**Given information:**
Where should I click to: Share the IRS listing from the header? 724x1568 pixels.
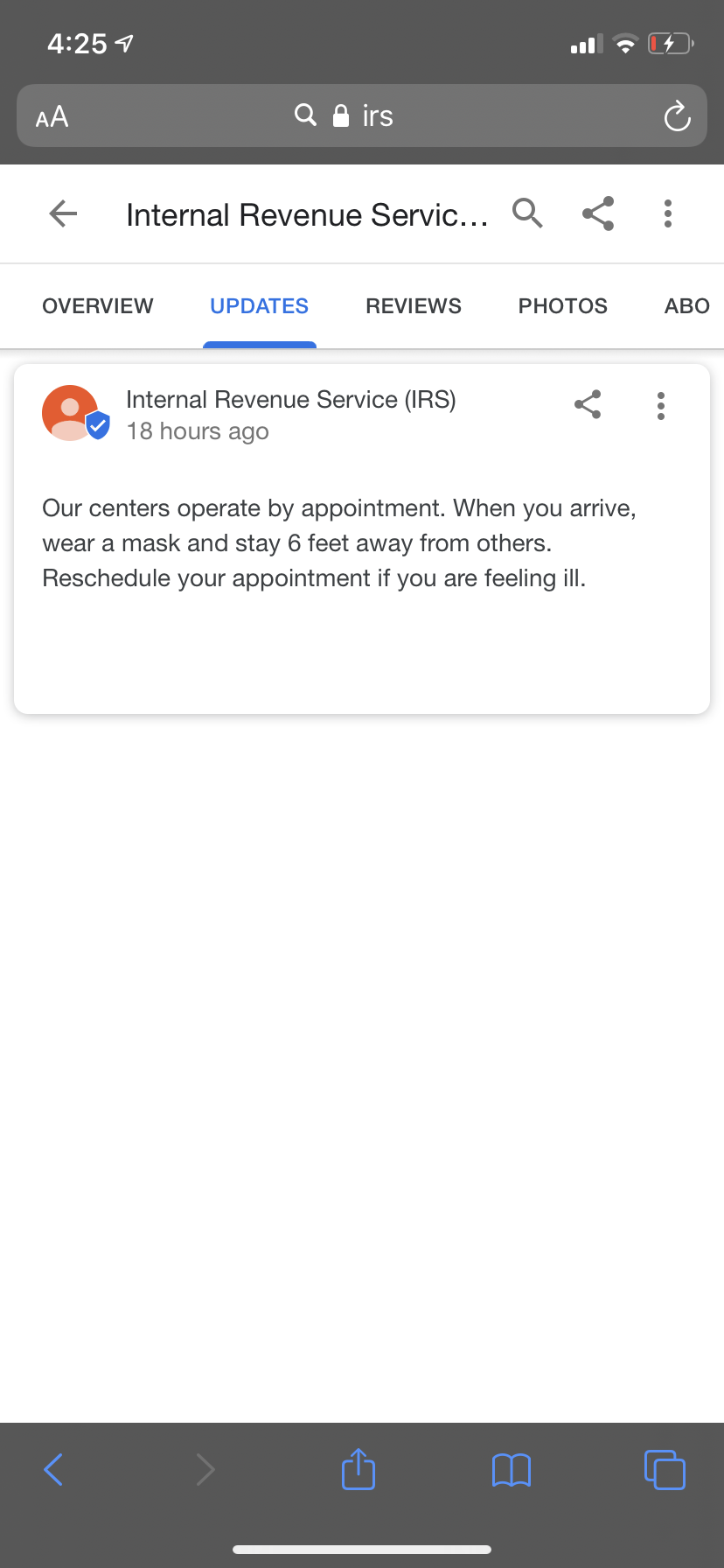[x=598, y=214]
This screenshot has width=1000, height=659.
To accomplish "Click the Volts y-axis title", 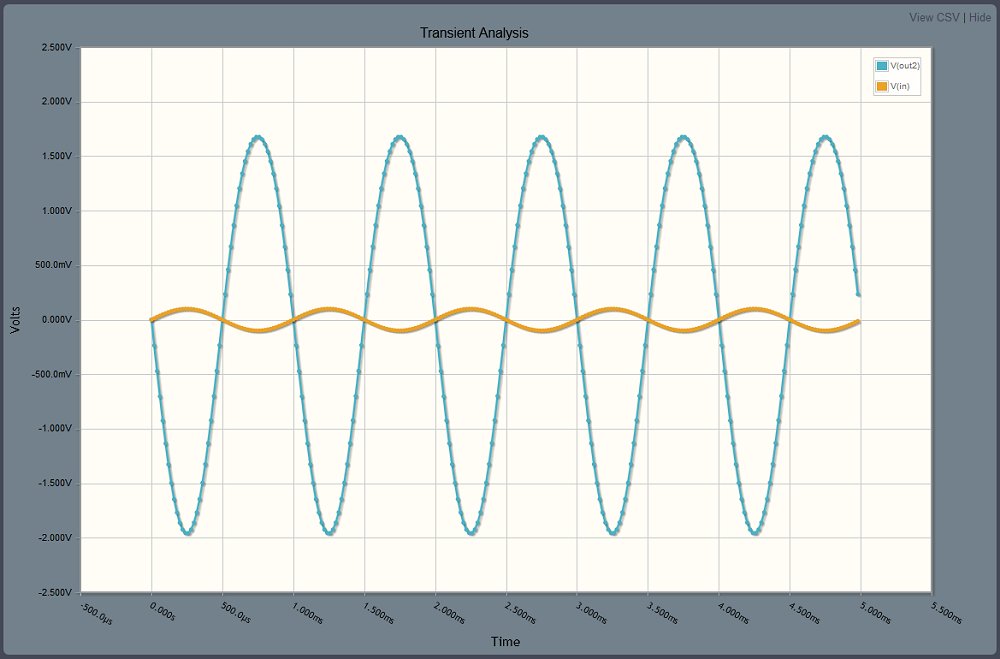I will tap(15, 319).
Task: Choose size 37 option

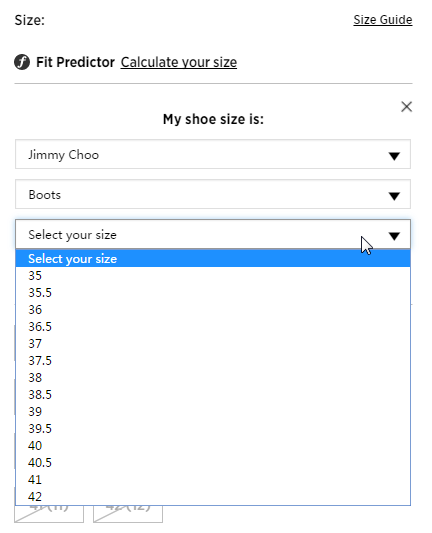Action: (213, 344)
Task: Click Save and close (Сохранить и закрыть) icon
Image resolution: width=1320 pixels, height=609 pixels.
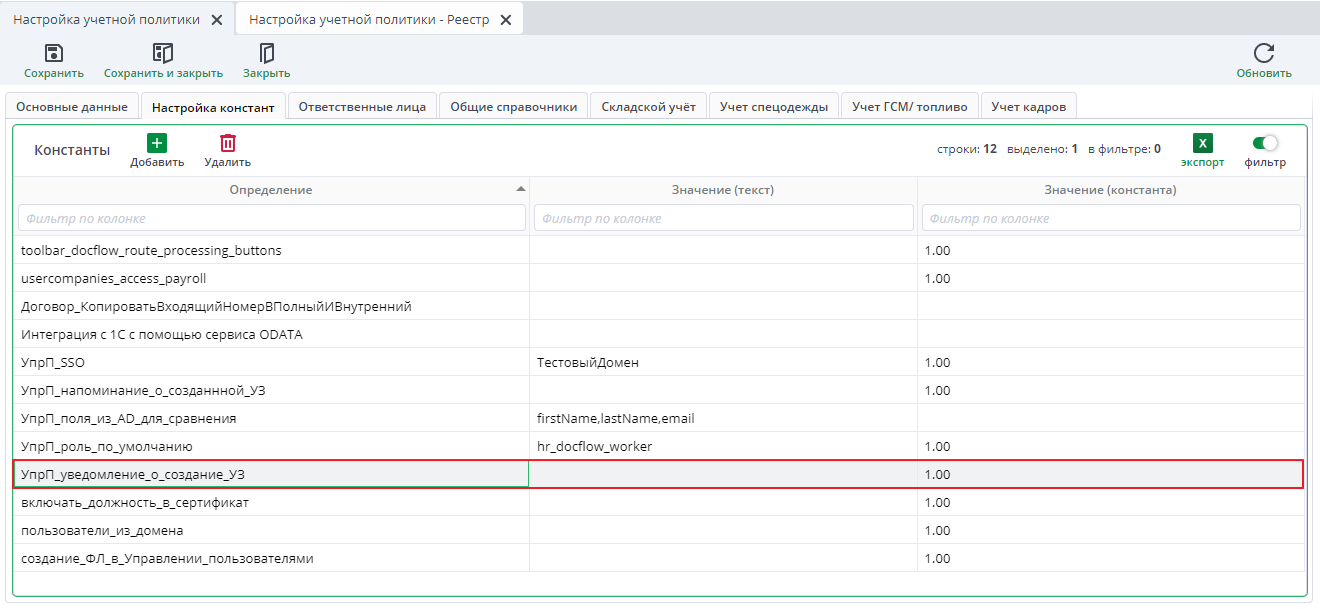Action: (163, 54)
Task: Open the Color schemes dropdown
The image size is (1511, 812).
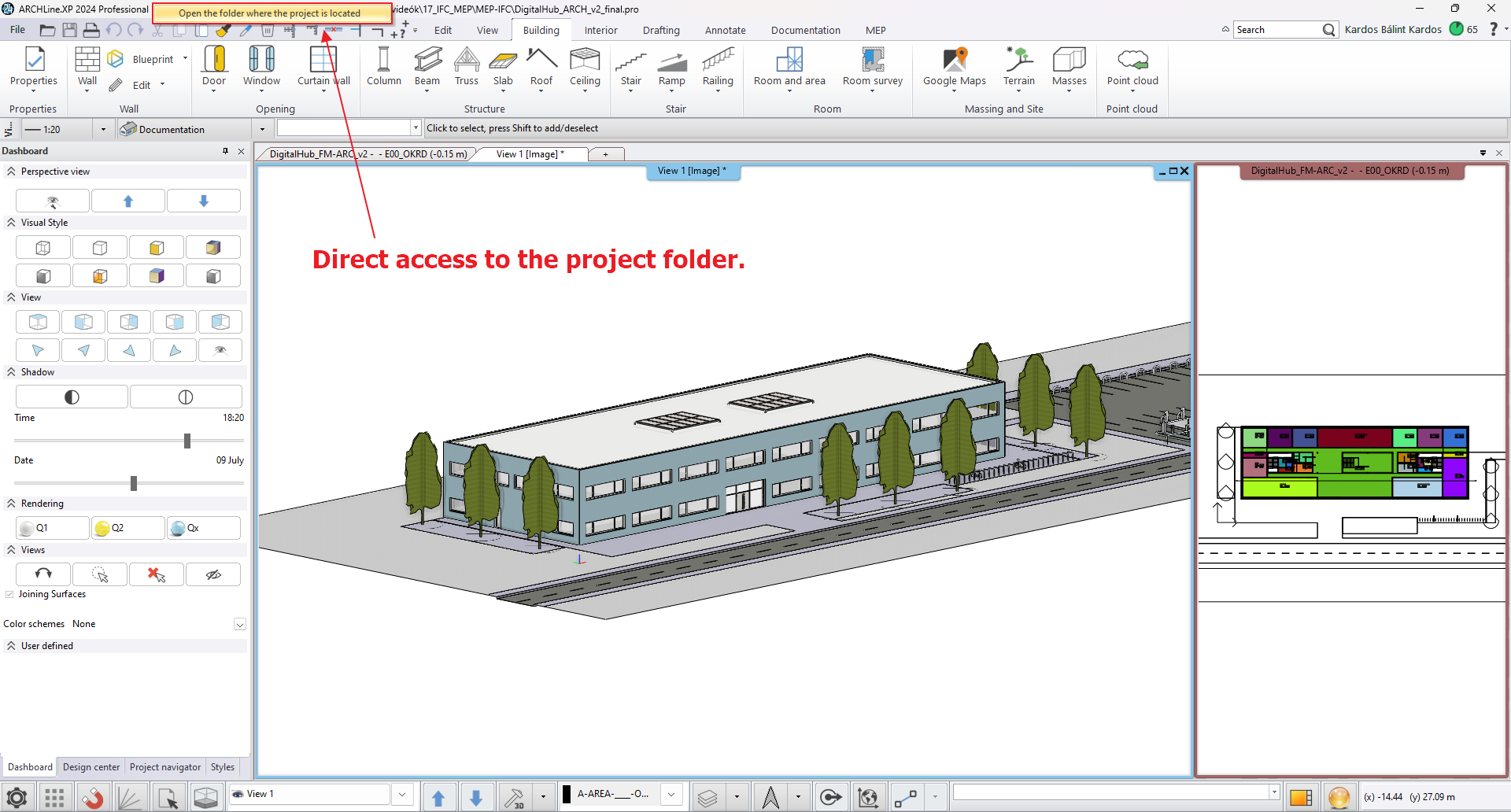Action: point(240,625)
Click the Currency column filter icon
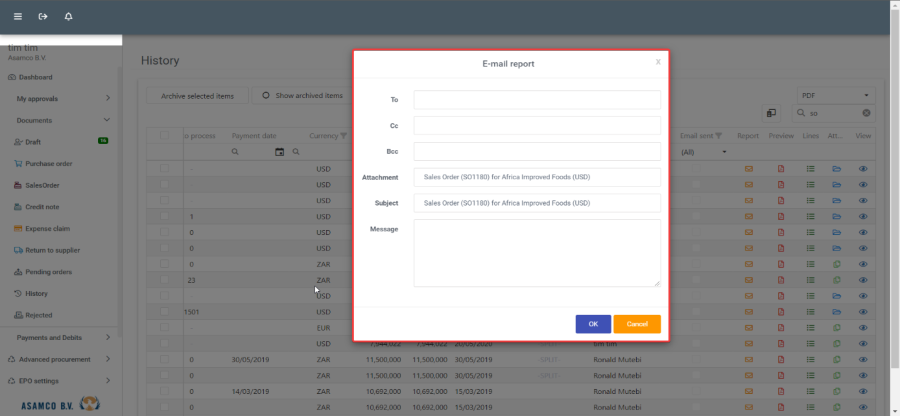Screen dimensions: 900x416 pos(343,136)
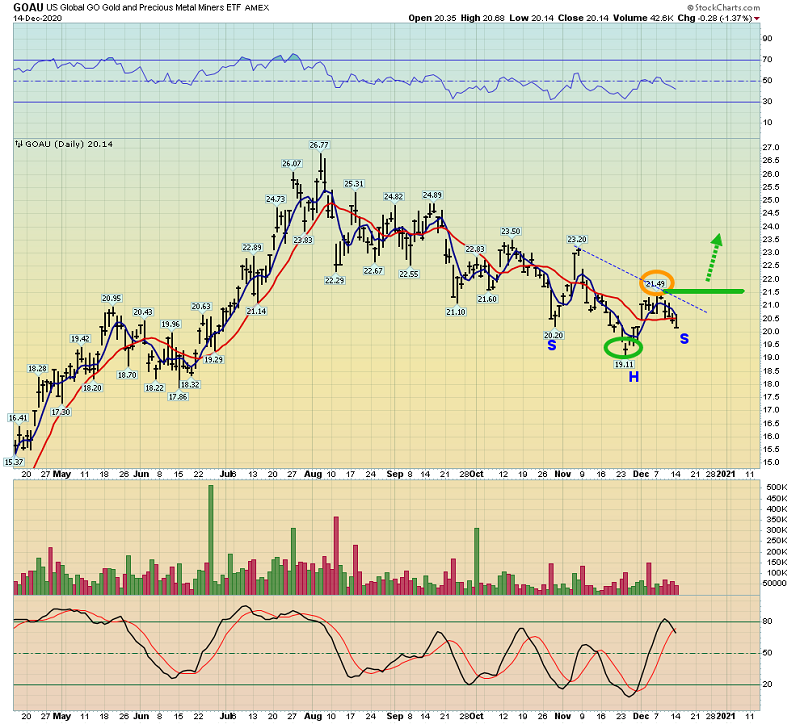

**The problem:**
Reproduce exactly and only the lines from the "Image resolution: width=1320" line to the last line of the records above. Do not carry over any pictures.

**Your solution:**
Image resolution: width=1320 pixels, height=609 pixels.
Action: (163, 54)
Task: Open the Color schemes dropdown
The image size is (1511, 812).
Action: point(240,625)
Click the Currency column filter icon
Screen dimensions: 900x416 pos(343,136)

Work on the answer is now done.